■ Task instructions ■
From the records that follow, copy every line that contains the word "computer".

____ Material shown

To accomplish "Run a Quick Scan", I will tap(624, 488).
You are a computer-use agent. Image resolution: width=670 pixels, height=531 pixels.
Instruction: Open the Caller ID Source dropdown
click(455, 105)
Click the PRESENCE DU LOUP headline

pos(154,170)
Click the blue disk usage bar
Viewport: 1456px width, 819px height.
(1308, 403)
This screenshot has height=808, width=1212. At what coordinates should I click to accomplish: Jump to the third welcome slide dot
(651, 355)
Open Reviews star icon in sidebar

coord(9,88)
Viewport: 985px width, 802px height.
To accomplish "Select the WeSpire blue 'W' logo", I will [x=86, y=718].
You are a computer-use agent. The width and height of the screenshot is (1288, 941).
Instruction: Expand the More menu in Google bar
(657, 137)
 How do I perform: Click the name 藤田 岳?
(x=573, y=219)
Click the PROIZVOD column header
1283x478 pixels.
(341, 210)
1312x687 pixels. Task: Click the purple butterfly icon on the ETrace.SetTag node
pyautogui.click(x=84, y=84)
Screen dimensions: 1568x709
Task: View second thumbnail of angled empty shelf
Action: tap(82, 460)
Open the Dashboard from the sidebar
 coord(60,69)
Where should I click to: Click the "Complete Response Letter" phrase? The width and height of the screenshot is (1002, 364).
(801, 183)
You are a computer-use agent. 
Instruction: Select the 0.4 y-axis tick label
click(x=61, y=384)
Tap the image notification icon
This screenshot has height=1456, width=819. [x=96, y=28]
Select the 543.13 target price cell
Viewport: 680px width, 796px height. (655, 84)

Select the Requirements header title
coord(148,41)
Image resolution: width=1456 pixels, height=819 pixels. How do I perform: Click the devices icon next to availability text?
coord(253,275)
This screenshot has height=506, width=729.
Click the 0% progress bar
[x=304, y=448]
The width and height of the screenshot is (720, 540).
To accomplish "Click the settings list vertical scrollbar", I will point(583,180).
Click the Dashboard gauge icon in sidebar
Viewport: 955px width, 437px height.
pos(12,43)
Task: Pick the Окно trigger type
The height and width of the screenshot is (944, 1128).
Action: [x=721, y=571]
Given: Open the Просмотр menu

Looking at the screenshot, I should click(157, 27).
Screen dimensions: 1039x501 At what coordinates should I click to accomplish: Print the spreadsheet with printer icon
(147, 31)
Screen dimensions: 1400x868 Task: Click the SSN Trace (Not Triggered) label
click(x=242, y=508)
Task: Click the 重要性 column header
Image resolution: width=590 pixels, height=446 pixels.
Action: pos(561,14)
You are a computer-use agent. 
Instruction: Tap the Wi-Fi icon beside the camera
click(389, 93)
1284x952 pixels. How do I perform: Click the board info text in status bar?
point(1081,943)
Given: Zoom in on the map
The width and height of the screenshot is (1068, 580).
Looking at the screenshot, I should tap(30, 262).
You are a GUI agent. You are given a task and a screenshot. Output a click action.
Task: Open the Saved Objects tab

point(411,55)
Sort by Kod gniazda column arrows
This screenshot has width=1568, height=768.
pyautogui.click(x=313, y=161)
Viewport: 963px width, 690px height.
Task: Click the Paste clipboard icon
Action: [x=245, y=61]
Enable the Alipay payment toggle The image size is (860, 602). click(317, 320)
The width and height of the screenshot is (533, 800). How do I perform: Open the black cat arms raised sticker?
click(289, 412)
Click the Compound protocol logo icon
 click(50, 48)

________

■ Response to this task ■
You are a computer-use agent. Image resolution: width=670 pixels, height=531 pixels.
You are a computer-use agent. The width and height of the screenshot is (1288, 941).
You are a computer-use agent. 
You are a computer-use agent. 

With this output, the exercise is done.